Posttraumatic stress disorder can be hard to spot in kids after natural or manmade disasters.

They may not understand that intrusive thoughts, panic attacks, and other symptoms are problems that can be addressed, and are unlikely to mention them.

As a result, parents, teachers, and others often underestimate children’s distress levels and overestimate their resilience. One way around the problem is to ask children how they’re doing, and probe for signs of trouble. It helps to let them know that PTSD and adjustment problems are normal after a frightening event, and to teach them how to anticipate and cope with PTSD triggers.

That’s just a small fraction of the useful advice in new guidance from the American Academy of Pediatrics on the psychosocial support of children and families after disasters, published online Sept. 14 (Pediatrics. 2015 Sept. 14. doi:10.1542/peds.2015-2861).

“Children are particularly vulnerable to the effects of disasters and other traumatic events because of a lack of experience, skills, and resources to be able to independently meet their developmental, socioemotional, mental, and behavioral health needs,” said the authors, led by Dr. David Schonfeld of St. Christopher’s Hospital for Children, and Thomas Demaria, Ph.D ., of Long Island (N.Y.) University.

Mental health triage should come right after medical stabilization. Dissociative symptoms; extreme confusion or inability to concentrate or make even simple decisions; intense fear, anxiety, panic, helplessness, or horror; depression at the time of the event; uncontrollable and intense grief; suicidal ideation; and marked somatization are among the warning signs that kids are in trouble.

### TRY IT
Duplicate the passage of the article on childhood PTSD after disasters starting at "As a result, parents, teachers, and" and ending at "with PTSD triggers.".

### PROVIDED RECORDS
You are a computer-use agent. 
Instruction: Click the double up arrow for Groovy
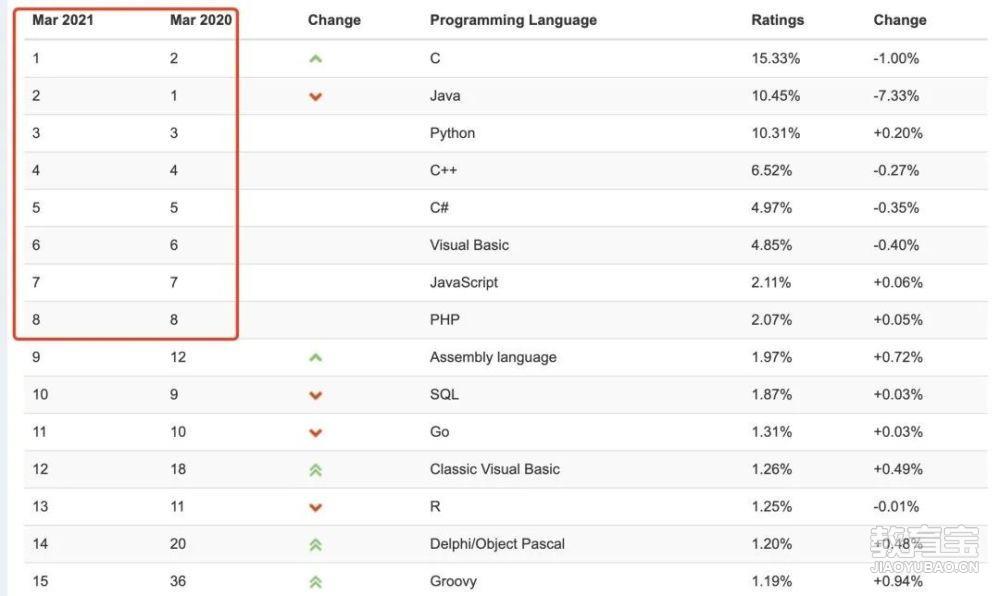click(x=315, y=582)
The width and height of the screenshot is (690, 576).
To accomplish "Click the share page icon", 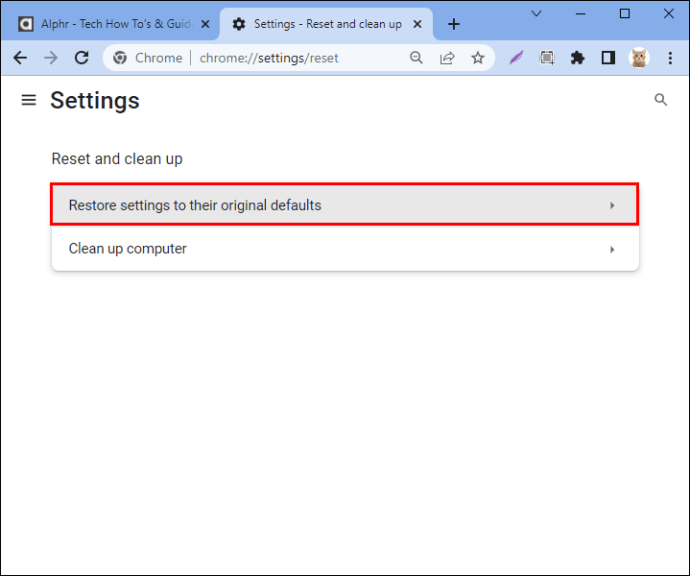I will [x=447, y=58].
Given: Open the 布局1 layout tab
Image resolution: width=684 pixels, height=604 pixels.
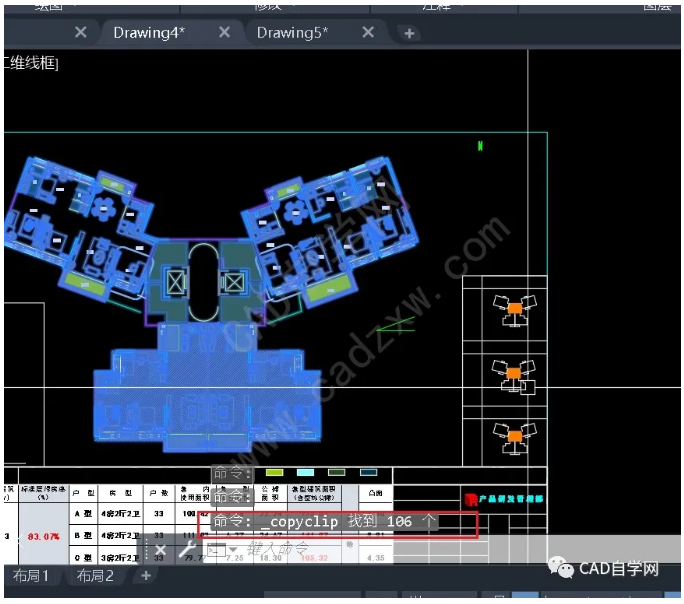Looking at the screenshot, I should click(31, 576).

...

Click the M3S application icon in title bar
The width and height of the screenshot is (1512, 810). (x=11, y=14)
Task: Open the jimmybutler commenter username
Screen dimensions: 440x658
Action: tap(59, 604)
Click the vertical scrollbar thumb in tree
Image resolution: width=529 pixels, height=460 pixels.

### EXPECTED ANSWER
As a result, parents, teachers, and others often underestimate children’s distress levels and overestimate their resilience. One way around the problem is to ask children how they’re doing, and probe for signs of trouble. It helps to let them know that PTSD and adjustment problems are normal after a frightening event, and to teach them how to anticipate and cope with PTSD triggers.